Exercise goal:
The lines from the start of the records through the one containing "(028) 3930 3279 (35, 2419)" are to be transcribed exactly, and nothing else.

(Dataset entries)

● ● ● ●

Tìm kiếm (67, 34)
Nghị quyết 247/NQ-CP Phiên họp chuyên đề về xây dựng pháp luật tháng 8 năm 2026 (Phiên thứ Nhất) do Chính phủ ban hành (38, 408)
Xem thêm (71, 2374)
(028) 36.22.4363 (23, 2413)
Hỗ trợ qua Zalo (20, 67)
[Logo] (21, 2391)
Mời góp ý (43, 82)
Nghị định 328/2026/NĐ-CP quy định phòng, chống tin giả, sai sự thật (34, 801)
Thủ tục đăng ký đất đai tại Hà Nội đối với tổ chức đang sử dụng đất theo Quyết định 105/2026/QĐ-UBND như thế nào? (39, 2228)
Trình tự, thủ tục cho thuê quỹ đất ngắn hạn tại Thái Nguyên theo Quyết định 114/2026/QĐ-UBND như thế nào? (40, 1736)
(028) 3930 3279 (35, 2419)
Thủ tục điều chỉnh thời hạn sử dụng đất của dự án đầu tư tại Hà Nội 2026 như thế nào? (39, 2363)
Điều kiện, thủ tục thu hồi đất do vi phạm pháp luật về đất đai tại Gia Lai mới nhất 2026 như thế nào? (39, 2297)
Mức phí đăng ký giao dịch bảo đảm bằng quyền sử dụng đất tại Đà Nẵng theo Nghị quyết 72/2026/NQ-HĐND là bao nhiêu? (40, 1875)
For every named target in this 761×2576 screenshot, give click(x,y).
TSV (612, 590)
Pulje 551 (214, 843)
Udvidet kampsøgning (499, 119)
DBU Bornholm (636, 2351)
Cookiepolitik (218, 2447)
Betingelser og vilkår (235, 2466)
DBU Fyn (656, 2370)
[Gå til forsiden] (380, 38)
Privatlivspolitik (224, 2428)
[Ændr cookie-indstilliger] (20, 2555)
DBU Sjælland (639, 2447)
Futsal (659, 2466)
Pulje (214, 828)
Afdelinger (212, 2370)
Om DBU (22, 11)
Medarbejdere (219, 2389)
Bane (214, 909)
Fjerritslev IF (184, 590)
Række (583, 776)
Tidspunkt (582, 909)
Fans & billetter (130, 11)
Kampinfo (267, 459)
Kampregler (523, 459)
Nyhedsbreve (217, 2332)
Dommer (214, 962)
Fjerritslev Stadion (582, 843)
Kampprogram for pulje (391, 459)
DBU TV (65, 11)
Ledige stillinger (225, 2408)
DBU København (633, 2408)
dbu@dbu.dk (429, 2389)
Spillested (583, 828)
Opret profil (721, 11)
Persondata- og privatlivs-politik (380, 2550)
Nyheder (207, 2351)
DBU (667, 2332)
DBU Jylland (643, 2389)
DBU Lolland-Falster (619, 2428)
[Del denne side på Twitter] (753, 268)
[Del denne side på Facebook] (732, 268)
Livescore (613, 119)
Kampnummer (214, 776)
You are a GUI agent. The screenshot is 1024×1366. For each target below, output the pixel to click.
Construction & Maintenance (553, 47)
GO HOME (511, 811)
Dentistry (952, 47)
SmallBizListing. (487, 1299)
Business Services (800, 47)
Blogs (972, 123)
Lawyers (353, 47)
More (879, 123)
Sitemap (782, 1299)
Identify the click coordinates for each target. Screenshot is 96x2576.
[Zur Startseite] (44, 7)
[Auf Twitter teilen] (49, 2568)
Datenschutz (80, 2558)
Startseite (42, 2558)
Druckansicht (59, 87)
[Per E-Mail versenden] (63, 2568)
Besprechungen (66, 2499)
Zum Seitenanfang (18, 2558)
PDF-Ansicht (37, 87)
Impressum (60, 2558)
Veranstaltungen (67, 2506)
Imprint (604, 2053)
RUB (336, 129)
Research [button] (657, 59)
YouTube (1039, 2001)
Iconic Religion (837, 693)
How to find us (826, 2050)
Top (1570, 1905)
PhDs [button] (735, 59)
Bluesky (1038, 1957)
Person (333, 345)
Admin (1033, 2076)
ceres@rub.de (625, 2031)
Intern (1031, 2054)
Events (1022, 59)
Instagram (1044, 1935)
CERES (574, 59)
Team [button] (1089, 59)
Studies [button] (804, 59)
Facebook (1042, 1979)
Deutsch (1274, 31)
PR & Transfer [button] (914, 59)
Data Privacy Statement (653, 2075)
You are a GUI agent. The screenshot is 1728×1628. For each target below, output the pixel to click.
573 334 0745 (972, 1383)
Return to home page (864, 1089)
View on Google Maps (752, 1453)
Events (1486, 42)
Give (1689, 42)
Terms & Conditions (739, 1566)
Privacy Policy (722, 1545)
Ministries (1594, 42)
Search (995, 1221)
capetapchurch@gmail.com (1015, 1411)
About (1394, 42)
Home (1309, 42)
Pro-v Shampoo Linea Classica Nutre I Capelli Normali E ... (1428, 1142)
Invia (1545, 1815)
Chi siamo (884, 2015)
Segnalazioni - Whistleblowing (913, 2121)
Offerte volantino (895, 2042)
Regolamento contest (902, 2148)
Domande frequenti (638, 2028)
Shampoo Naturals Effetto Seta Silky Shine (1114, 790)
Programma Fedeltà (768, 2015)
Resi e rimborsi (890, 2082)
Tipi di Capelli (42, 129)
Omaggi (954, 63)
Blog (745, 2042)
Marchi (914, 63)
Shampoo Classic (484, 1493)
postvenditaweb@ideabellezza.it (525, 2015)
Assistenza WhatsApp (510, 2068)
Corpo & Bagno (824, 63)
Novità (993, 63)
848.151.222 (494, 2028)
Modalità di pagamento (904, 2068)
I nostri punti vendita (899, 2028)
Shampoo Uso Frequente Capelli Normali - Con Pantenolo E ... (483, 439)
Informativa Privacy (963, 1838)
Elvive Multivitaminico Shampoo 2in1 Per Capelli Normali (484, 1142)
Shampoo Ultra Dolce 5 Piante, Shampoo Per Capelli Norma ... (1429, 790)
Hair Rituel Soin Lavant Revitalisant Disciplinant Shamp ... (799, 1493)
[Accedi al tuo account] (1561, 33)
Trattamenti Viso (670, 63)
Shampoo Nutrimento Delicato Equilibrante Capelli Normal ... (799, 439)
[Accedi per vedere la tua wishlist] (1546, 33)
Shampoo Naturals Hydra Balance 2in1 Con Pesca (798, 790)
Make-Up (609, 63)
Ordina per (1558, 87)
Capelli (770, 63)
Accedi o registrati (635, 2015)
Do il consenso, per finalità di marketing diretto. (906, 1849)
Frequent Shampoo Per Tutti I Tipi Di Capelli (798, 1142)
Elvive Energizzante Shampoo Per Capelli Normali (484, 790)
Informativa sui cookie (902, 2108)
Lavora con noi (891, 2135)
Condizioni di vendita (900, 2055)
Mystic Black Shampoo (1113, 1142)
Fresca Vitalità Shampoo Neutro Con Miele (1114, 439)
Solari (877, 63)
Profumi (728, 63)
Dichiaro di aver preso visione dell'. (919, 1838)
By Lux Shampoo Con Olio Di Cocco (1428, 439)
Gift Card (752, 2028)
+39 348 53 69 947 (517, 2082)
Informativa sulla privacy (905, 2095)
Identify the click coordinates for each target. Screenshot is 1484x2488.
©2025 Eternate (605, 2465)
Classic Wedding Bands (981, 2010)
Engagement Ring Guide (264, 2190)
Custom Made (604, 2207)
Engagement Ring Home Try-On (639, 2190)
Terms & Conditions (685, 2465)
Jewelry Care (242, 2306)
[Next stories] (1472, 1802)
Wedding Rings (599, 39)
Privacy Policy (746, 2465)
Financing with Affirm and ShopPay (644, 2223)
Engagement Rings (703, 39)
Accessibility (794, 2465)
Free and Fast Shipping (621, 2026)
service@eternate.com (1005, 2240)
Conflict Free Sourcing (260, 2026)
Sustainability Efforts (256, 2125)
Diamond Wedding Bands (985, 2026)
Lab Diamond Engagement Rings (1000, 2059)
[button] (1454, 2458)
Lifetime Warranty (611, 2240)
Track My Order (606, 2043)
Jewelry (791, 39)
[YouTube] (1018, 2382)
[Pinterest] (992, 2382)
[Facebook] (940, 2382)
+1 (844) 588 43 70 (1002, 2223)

● ● ● ●

Exercise answer:
Tìm kiếm (67, 34)
Nghị quyết 247/NQ-CP Phiên họp chuyên đề về xây dựng pháp luật tháng 8 năm 2026 (Phiên thứ Nhất) do Chính phủ ban hành (38, 408)
Xem thêm (71, 2374)
(028) 36.22.4363 (23, 2413)
Hỗ trợ qua Zalo (20, 67)
[Logo] (21, 2391)
Mời góp ý (43, 82)
Nghị định 328/2026/NĐ-CP quy định phòng, chống tin giả, sai sự thật (34, 801)
Thủ tục đăng ký đất đai tại Hà Nội đối với tổ chức đang sử dụng đất theo Quyết định 105/2026/QĐ-UBND như thế nào? (39, 2228)
Trình tự, thủ tục cho thuê quỹ đất ngắn hạn tại Thái Nguyên theo Quyết định 114/2026/QĐ-UBND như thế nào? (40, 1736)
(028) 3930 3279 (35, 2419)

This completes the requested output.